- [WHAT THIS TASK INVOLVES]: Return each entry word for word and skip its pictures.

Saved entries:

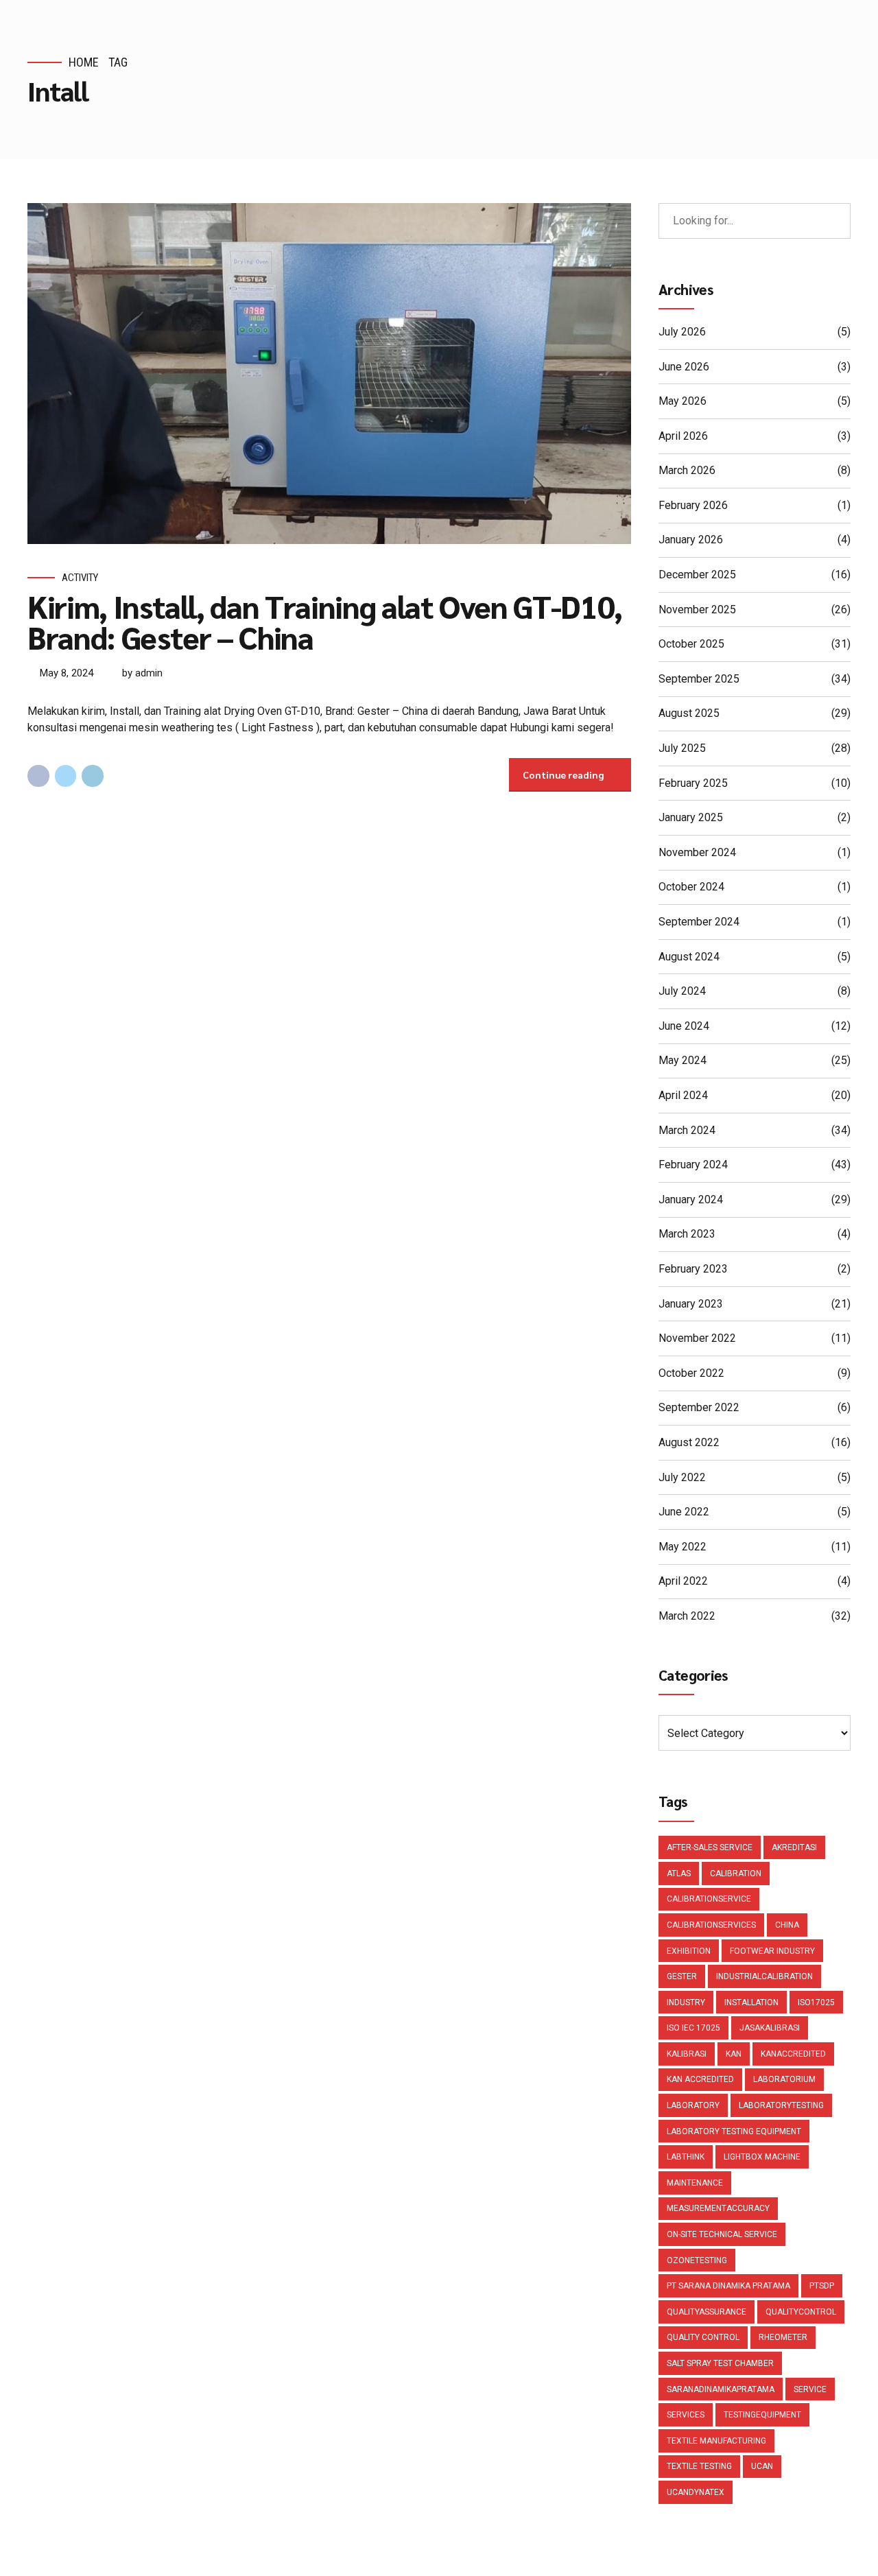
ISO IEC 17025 (693, 2028)
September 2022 (698, 1407)
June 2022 (683, 1511)
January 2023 (690, 1303)
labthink (685, 2157)
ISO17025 (816, 2002)
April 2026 (683, 435)
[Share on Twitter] (66, 776)
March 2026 (686, 470)
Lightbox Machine (762, 2157)
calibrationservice (709, 1899)
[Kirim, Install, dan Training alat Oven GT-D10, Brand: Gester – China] (329, 373)
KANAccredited (793, 2054)
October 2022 (691, 1373)
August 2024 (689, 956)
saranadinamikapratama (720, 2389)
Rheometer (783, 2337)
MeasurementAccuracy (718, 2208)
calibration (735, 1873)
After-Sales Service (709, 1847)
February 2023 (693, 1268)
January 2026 (690, 539)
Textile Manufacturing (716, 2441)
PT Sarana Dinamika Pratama (728, 2286)
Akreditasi (794, 1847)
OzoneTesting (697, 2260)
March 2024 (686, 1130)
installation (751, 2002)
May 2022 (682, 1546)
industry (686, 2002)
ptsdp (821, 2286)
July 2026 (682, 331)
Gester (682, 1976)
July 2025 (682, 748)
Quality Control (703, 2337)
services (685, 2415)
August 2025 (689, 713)
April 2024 (683, 1095)
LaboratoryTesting (781, 2105)
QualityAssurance (706, 2312)
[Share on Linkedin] (93, 776)
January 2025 (690, 817)
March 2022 (686, 1615)
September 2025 (698, 678)
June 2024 (683, 1025)
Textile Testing (699, 2466)
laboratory (693, 2105)
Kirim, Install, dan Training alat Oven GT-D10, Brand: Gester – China (324, 621)
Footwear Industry (772, 1951)
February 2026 (693, 505)
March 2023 (686, 1233)
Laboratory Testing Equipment (734, 2131)
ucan (762, 2466)
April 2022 (683, 1580)
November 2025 (697, 609)
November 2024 (697, 852)
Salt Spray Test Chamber (720, 2363)
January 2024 (690, 1199)
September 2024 (698, 921)
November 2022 (697, 1338)
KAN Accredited (700, 2079)
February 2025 (693, 783)
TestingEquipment (762, 2415)
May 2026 (682, 400)
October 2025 (691, 643)
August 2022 (689, 1442)
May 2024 (682, 1060)
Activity (80, 577)
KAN (733, 2054)
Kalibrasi (687, 2054)
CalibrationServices (711, 1925)
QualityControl (801, 2312)
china (787, 1925)
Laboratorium (784, 2079)
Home (84, 62)
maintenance (695, 2183)
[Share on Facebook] (38, 776)
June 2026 (683, 366)
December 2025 (697, 574)
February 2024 (693, 1164)
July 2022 (682, 1477)
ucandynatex (695, 2492)
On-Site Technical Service (722, 2234)
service (810, 2389)
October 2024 (691, 886)
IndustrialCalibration (764, 1976)
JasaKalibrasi (769, 2028)
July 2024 (682, 990)
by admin (142, 673)
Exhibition (689, 1951)
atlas (679, 1873)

- [SOLVED PROBLEM]:
ISO IEC 17025 (693, 2028)
September 2022 (698, 1407)
June 2022 (683, 1511)
January 2023 (690, 1303)
labthink (685, 2157)
ISO17025 (816, 2002)
April 2026 (683, 435)
[Share on Twitter] (66, 776)
March 2026 (686, 470)
Lightbox Machine (762, 2157)
calibrationservice (709, 1899)
[Kirim, Install, dan Training alat Oven GT-D10, Brand: Gester – China] (329, 373)
KANAccredited (793, 2054)
October 2022 (691, 1373)
August 2024 (689, 956)
saranadinamikapratama (720, 2389)
Rheometer (783, 2337)
MeasurementAccuracy (718, 2208)
calibration (735, 1873)
After-Sales Service (709, 1847)
February 2023 (693, 1268)
January 2026 (690, 539)
Textile Manufacturing (716, 2441)
PT Sarana Dinamika Pratama (728, 2286)
Akreditasi (794, 1847)
OzoneTesting (697, 2260)
March 2024 (686, 1130)
installation (751, 2002)
May 2022 (682, 1546)
industry (686, 2002)
ptsdp (821, 2286)
July 2026 (682, 331)
Gester (682, 1976)
July 2025 (682, 748)
Quality Control (703, 2337)
services (685, 2415)
August 2025 (689, 713)
April 2024 (683, 1095)
LaboratoryTesting (781, 2105)
QualityAssurance (706, 2312)
[Share on Linkedin] (93, 776)
January 2025 (690, 817)
March 2022 (686, 1615)
September 2025 (698, 678)
June 2024 (683, 1025)
Textile Testing (699, 2466)
laboratory (693, 2105)
Kirim, Install, dan Training alat Oven GT-D10, Brand: Gester – China (324, 621)
Footwear Industry (772, 1951)
February 2026 (693, 505)
March 2023 (686, 1233)
Laboratory Testing Equipment (734, 2131)
ucan (762, 2466)
April 2022 (683, 1580)
November 2025 (697, 609)
November 2024 (697, 852)
Salt Spray Test Chamber (720, 2363)
January 2024 (690, 1199)
September 2024 (698, 921)
November 2022 (697, 1338)
KAN Accredited (700, 2079)
February 2025 (693, 783)
TestingEquipment (762, 2415)
May 2026 (682, 400)
October 2025 (691, 643)
August 2022 (689, 1442)
May 2024 (682, 1060)
Activity (80, 577)
KAN (733, 2054)
Kalibrasi (687, 2054)
CalibrationServices (711, 1925)
QualityControl (801, 2312)
china (787, 1925)
Laboratorium (784, 2079)
Home (84, 62)
maintenance (695, 2183)
[Share on Facebook] (38, 776)
June 2026 (683, 366)
December 2025 (697, 574)
February 2024 (693, 1164)
July 2022 (682, 1477)
ucandynatex (695, 2492)
On-Site Technical Service (722, 2234)
service (810, 2389)
October 2024 (691, 886)
IndustrialCalibration (764, 1976)
JasaKalibrasi (769, 2028)
July 2024 (682, 990)
by admin (142, 673)
Exhibition (689, 1951)
atlas (679, 1873)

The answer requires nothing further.